Reuters reported Monday the Chinese government has established a “crisis command center” in Shenzhen, the Chinese city closest to Hong Kong.
The center is bypassing Beijing’s normal bureaucracy, and may even force a change of leadership in the official Liaison Office of the Central People’s Government in Hong Kong because the crisis managers are allegedly unhappy with the current senior official’s performance.
“The Liaison Office has been mingling with the rich people and mainland elites in the city and isolated itself from the people.
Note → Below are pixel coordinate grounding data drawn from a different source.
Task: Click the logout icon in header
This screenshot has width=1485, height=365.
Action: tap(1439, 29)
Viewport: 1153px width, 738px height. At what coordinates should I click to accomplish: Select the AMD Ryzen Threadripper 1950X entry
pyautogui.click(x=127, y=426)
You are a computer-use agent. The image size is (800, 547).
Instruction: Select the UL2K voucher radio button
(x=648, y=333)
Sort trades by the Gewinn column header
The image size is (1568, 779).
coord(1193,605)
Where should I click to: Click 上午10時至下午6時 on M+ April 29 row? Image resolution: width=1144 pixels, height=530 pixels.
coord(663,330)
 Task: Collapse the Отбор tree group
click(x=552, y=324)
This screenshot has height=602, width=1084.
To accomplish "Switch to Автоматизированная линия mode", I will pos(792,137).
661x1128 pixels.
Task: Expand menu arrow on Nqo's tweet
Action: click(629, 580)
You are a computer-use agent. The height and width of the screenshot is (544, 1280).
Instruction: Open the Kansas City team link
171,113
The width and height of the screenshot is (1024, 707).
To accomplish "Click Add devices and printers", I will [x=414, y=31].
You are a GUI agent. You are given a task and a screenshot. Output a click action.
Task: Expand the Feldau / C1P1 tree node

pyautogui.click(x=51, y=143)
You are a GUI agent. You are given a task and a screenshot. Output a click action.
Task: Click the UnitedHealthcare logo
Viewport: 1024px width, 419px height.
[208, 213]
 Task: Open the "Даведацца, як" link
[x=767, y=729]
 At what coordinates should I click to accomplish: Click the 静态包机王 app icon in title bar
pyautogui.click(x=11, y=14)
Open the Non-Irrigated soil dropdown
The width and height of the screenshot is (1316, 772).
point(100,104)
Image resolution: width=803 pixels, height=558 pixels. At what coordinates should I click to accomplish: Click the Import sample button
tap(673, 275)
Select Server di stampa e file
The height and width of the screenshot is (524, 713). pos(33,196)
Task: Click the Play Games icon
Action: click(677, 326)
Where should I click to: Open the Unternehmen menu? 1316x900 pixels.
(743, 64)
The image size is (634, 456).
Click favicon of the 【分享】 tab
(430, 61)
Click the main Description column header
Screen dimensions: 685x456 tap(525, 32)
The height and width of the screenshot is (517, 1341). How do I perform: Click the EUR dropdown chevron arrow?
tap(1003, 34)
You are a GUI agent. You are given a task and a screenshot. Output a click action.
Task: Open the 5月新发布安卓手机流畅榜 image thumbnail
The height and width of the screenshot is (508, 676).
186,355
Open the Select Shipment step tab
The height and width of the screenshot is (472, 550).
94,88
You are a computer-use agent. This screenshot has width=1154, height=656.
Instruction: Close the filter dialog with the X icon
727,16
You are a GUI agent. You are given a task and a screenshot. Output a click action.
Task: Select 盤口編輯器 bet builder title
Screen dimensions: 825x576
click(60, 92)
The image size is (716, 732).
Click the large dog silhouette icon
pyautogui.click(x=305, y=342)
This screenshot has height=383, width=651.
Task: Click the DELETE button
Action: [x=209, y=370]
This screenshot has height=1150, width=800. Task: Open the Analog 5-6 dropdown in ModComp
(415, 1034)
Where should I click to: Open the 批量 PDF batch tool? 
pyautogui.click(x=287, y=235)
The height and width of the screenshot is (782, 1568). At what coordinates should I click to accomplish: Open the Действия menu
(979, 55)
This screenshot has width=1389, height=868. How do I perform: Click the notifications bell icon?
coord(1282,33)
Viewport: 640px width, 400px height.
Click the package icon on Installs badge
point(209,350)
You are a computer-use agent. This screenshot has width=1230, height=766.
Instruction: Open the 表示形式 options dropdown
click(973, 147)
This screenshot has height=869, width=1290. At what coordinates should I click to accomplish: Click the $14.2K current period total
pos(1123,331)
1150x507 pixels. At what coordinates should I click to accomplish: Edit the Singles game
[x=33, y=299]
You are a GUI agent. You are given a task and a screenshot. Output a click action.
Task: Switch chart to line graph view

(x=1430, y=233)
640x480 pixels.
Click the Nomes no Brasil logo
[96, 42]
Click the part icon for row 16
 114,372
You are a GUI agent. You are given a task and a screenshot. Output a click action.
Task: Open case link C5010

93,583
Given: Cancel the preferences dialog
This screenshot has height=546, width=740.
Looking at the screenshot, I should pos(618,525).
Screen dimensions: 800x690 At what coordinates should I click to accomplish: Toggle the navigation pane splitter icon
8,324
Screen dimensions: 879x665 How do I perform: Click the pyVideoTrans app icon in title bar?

This needs to be changed,” an unnamed Chinese official told Reuters, signaling a possible replacement for Wang Zhimin, currently the top official at the office.
The apparent reason for handling these decisions through a low-profile command center in Shenzhen – according to Reuters, it operates out of a nondescript villa on the outskirts of the city – is that Beijing does not want to admit its posture toward Hong Kong might change in the wake of an electoral landslide last weekend that wiped out most of the semi-autonomous city’s pro-Beijing legislators.
Losing the legislature is technically not a huge setback for Beijing’s control of the city, since local officials have little real power, but it was profoundly embarrassing for the Chinese Communist Party (CCP) and wiped out their preferred narrative about a tiny band of malcontents and foreign puppets sustaining a protest movement that most “normal” Hong Kongers have come to despise. On the contrary, pro-democracy forces romped through the legislative elections and the winning candidates included some important figures in the protest movement.
The CCP took a few half-hearted stabs at blaming its election debacle on foreign influence or “dirty tricks” by the protest movement, and even tried telling the protesters they should end their resistance now that they won a symbolic election victory, but the Shenzhen crisis command center does not appear confident any of those tactics will work.
The Chinese Foreign Ministry strongly denied Reuters’ reporting and went so far as to file “solemn representations” with the news agency about its “false report” of a secretive Shenzhen command center.
“No matter how the situation in Hong Kong changes, the Chinese government’s determination to safeguard national sovereignty, security, and development interests is unwavering,” the Foreign Ministry insisted on Tuesday.
The Washington Post on Tuesday cited analysts who doubted Beijing will substantially alter its strategy toward Hong Kong, even if it makes personnel changes in the liaison office as Reuters suggested, and noted Beijing-approved Hong Kong chief executive Carrie Lam made no significant changes in her position after the massive pro-democracy election victory over the weekend.